Of the total funds allocated to the 13 priority neighbourhoods, Jane-Finch leads the way with 13 per cent ($5,643,528) followed by Steeles-L’Amoreaux with 12 per cent ($4,802,650) and Weston-Mount Dennis and Malvern with 10 per cent.
“The reason those areas got considerably more funding is because there are less social infrastructure, high youth populations and insufficient programs in those communities,” Grant said. “Jane-Finch has been a priority neighbourhood for a long time and it does have significant social services there, but there are still gaps in terms of how complementary they are in terms of working together to bring about the kind of results we want.”
Close to $27 million of the $42.5 million has been allocated to 17 legacy initiatives.

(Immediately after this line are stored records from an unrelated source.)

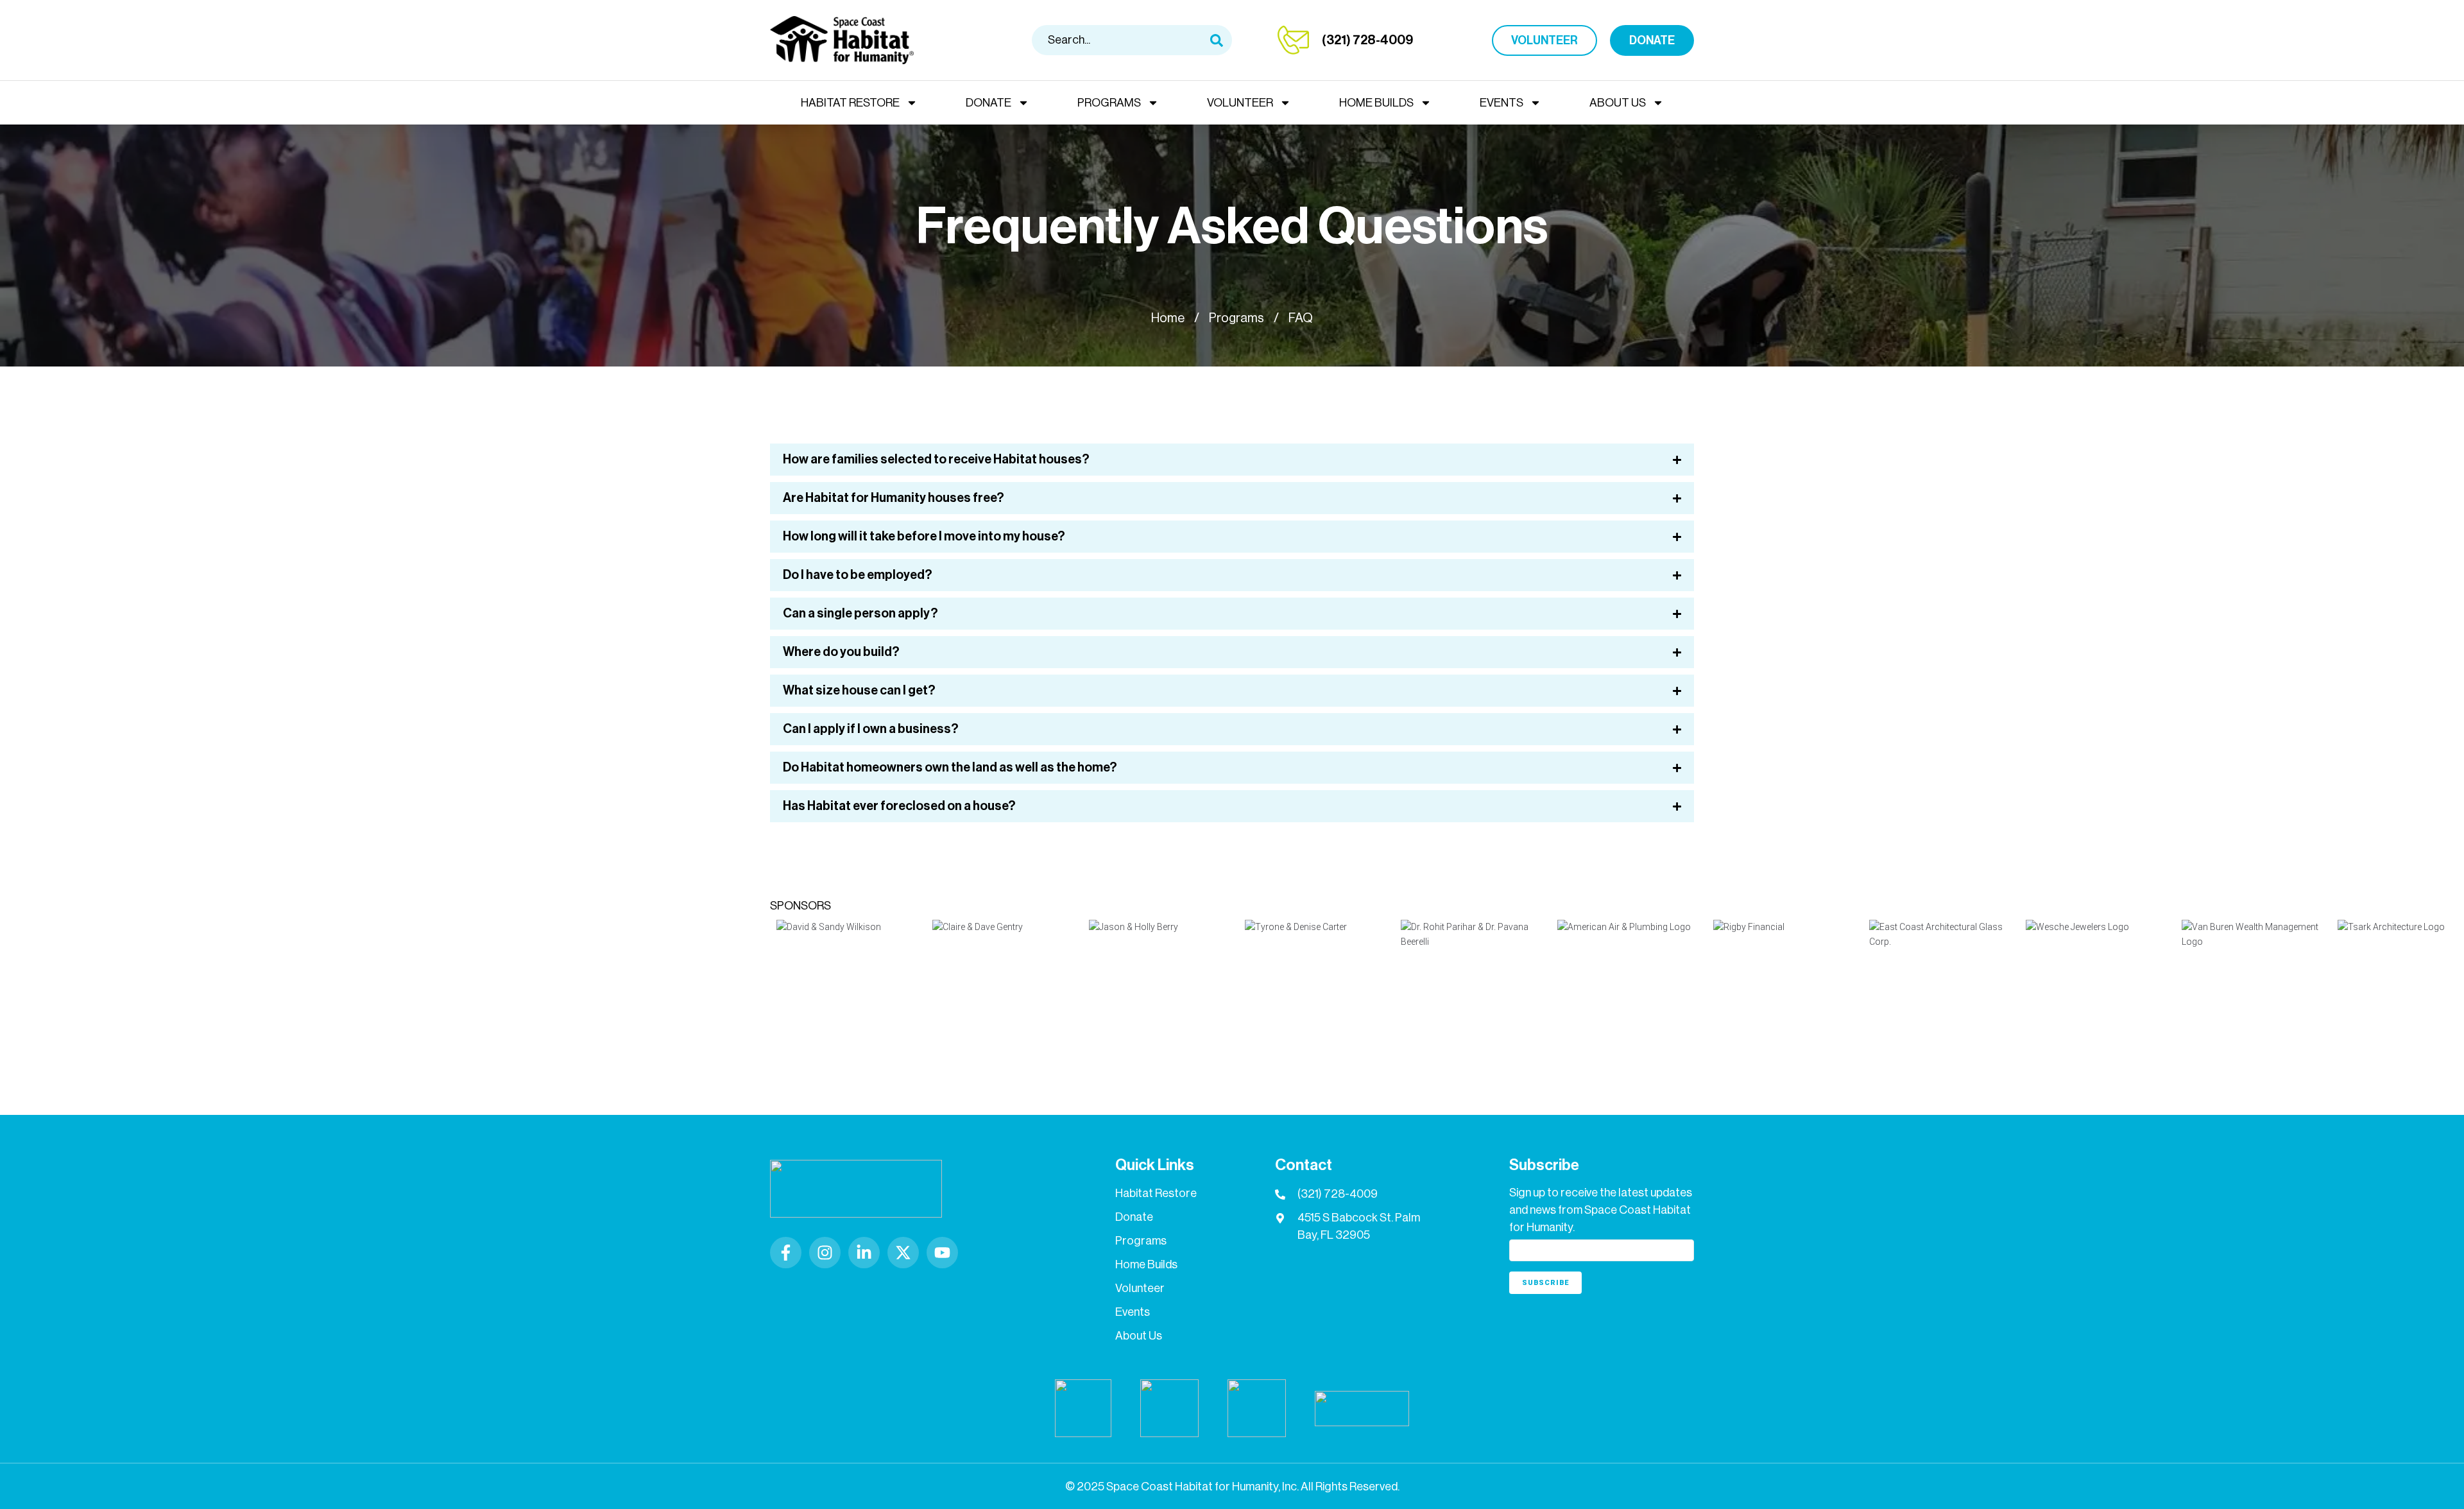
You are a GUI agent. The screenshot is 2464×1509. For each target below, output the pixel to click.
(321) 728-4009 (1367, 40)
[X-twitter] (903, 1252)
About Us (1617, 102)
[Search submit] (1216, 40)
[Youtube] (942, 1252)
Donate (988, 102)
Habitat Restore (850, 102)
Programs (1109, 102)
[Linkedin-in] (864, 1252)
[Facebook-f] (785, 1252)
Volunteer (1240, 102)
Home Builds (1376, 102)
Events (1501, 102)
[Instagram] (825, 1252)
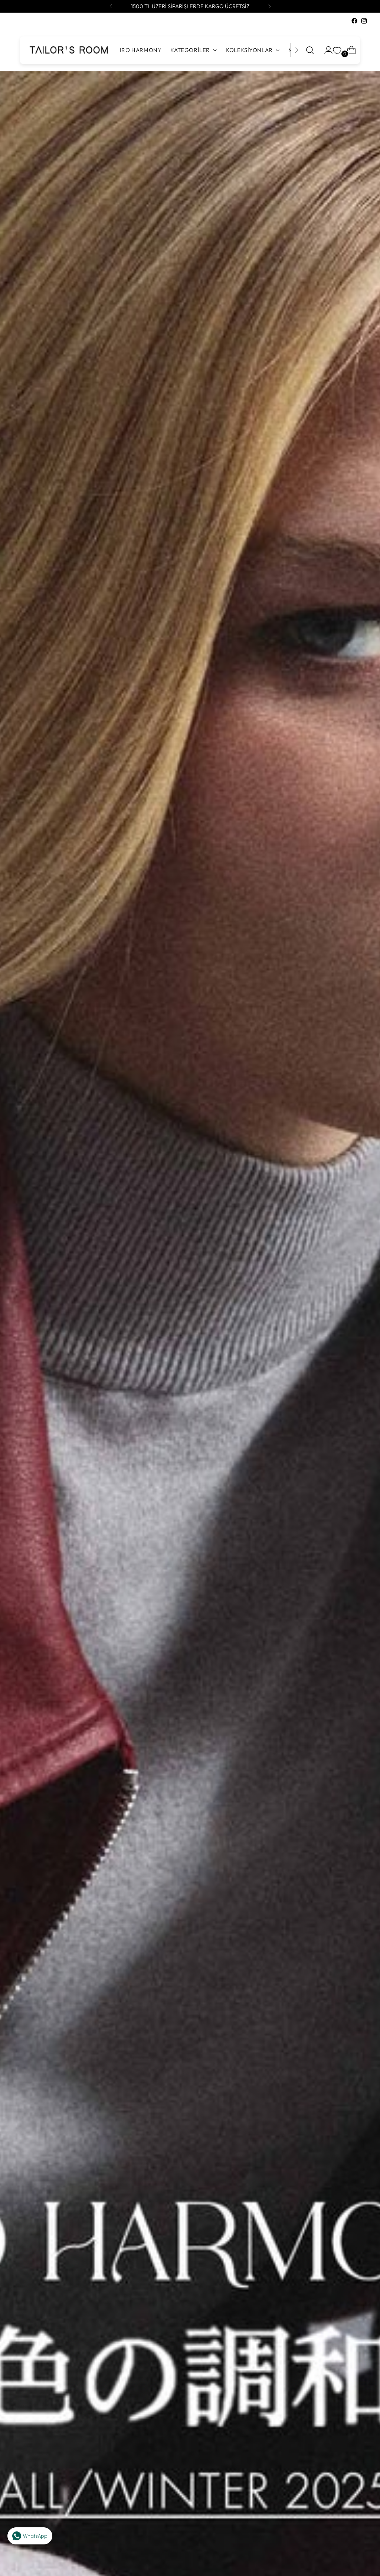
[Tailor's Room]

“These are larger allocations to develop youth-dedicated space to be governed by community-based collaborative governance models that have a strong youth-led and youth-driven component,” said Grant. “These are centres of excellence in social enterprise, arts and culture and educational and justice-based attainment.”
YCF board member, Deputy Toronto Police Chief, Keith Forde, said the fund has provided voice to those who thought nobody was listening to them.
“It has also provided hope to those who didn’t think that anyone cared and empowerment to those who believed they couldn’t make a difference.”
Former Ontario cabinet Minister Zanana Akande, Toronto Argonauts vice-chair Michael “Pinball” Clemons, lawyer Verlyn Francis and university professor Dr. Carl James also sit on the board.
Toronto Mayor David Miller joined generous donors and other partners last Friday to celebrate the opening of a new youth-designated community space in the Weston-Mount Dennis community. The space includes a computer room, lounge, dance facility, kitchen, boardroom and offices.
“The youth of Weston-Mount Dennis now have a space that’s truly theirs,” said Grant. “They have shown tremendous leadership, passion and perseverance, playing a crucial role in shifting the way institutions across the city interact with young people.”
The community space is located at 1652 Keele Street.